The importance of personal relationships to my research made me uncomfortable: it went against what I thought science was supposed to be. My previous training and research experience were in ecology, where numbers, regression analyses, and carefully constructed charts construct a veneer of objectivity over the messy, complex systems we study. As I embarked on social science research, I still imagined my methodologies could shield me from the unruly subjectivities of human interactions. To do research “right,” I thought, I had to standardize each interaction as much as possible, control for the ways my interview subjects and I reacted to each other, to extract some pure form of data unrelated to me, the researcher. But each interview, each activity I participated in as an active observer, and all the data gathered there, was produced between the people of La Ceiba and myself. Sometimes these processes were obvious to me: Ana was willing to be interviewed and to ask me questions in return because of the personal connection we’d built. I knew how my own perceptions of her opinions of NCI shaped how I answered her questions; I downplayed my connection to them because I wanted her more honest opinions. Every encounter during my research was an interaction, an interplay between my perceptions of the people I was working with and theirs of me. My positionality – my whiteness, my gender, my connections to NCI, my nationality, my personality – structured the social and power dynamics of every interaction.6 The data I collected is a chimera built from interactions between myself and those I met and spoke with. What I do with that data is equally subjective.

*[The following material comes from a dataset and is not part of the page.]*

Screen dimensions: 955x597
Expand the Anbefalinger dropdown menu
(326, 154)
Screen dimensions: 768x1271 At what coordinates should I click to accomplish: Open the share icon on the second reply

As I re-read my interview transcripts and fieldnotes, assigning codes and pulling apart statements to extract themes, I’m filtering my limited data set once again. My data is strained through my personal analytical filters and intellectual community: my interpretations, experience, theories drawn from the literature I’ve read, the critiques and discussions with my academic peers and mentors. What comes out the other end – this essay, any reports, or articles – reflects as much of me and my setting as it does La Ceiba. All my work is grounded in the data I collected, but the narratives I form are influenced by my situation. I was originally struck by Walter’s comments because he illustrated, I thought, how people around La Ceiba might be actively reforming their environmental attitudes through their participation in co-management. It wasn’t until I returned to campus and someone mentioned the making of environmental subjects to me in a class discussion that I began to think of the complex interplay between self, powerful institutions, and environmental practices in shaping how individuals relate to the environment.7 The theory was especially compelling to me because I was undergoing a similar process in my own life. I was actively reshaping how I thought about the environment and my role in protecting it in response to the discourses and practices I participated in, and sometimes challenged, as part of the Yale institution. Another researcher with different references points might take the same data and experiences and form an entirely different narrative.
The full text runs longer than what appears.